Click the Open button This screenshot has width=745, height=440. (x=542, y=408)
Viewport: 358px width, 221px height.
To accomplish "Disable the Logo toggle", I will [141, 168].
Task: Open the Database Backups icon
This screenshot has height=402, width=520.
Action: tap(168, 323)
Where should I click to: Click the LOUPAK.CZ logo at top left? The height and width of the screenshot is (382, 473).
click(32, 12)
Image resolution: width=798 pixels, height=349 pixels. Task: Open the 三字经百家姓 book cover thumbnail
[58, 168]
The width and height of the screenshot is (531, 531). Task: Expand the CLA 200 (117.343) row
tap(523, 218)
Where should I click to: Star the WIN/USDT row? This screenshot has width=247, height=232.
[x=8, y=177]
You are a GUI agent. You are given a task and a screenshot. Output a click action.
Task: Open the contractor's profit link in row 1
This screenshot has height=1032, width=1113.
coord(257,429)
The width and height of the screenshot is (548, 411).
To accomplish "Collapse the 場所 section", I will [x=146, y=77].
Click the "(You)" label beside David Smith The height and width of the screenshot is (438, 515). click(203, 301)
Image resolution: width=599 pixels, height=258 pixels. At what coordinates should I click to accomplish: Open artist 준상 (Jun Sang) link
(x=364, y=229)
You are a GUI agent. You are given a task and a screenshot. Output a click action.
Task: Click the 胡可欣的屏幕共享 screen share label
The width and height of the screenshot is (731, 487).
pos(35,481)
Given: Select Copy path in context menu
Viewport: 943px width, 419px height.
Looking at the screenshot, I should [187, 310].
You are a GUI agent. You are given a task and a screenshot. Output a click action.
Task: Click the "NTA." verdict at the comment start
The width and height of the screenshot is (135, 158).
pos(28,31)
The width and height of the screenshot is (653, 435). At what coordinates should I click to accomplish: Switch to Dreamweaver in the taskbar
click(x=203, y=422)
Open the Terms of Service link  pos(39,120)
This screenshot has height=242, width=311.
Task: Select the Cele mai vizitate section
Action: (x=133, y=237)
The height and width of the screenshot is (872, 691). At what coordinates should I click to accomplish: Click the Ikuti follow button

* * * * *

_Exercise details_
Retype each line of the material above exactly.

_Expected answer_
Click the Open button This screenshot has width=745, height=440. (x=542, y=408)
Viewport: 358px width, 221px height.
To accomplish "Disable the Logo toggle", I will [141, 168].
Task: Open the Database Backups icon
This screenshot has height=402, width=520.
Action: tap(168, 323)
Where should I click to: Click the LOUPAK.CZ logo at top left? The height and width of the screenshot is (382, 473).
click(32, 12)
Image resolution: width=798 pixels, height=349 pixels. Task: Open the 三字经百家姓 book cover thumbnail
[58, 168]
The width and height of the screenshot is (531, 531). Task: Expand the CLA 200 (117.343) row
tap(523, 218)
Where should I click to: Star the WIN/USDT row? This screenshot has width=247, height=232.
[x=8, y=177]
You are a GUI agent. You are given a task and a screenshot. Output a click action.
Task: Open the contractor's profit link in row 1
This screenshot has height=1032, width=1113.
coord(257,429)
The width and height of the screenshot is (548, 411).
To accomplish "Collapse the 場所 section", I will [x=146, y=77].
Click the "(You)" label beside David Smith The height and width of the screenshot is (438, 515). click(203, 301)
Image resolution: width=599 pixels, height=258 pixels. At what coordinates should I click to accomplish: Open artist 준상 (Jun Sang) link
(x=364, y=229)
You are a GUI agent. You are given a task and a screenshot. Output a click action.
Task: Click the 胡可欣的屏幕共享 screen share label
The width and height of the screenshot is (731, 487).
pos(35,481)
Given: Select Copy path in context menu
Viewport: 943px width, 419px height.
Looking at the screenshot, I should [187, 310].
You are a GUI agent. You are given a task and a screenshot. Output a click action.
Task: Click the "NTA." verdict at the comment start
The width and height of the screenshot is (135, 158).
pos(28,31)
The width and height of the screenshot is (653, 435). At what coordinates should I click to accomplish: Switch to Dreamweaver in the taskbar
click(x=203, y=422)
Open the Terms of Service link  pos(39,120)
This screenshot has height=242, width=311.
Task: Select the Cele mai vizitate section
Action: (x=133, y=237)
The height and width of the screenshot is (872, 691). At what coordinates should I click to accomplish: Click the Ikuti follow button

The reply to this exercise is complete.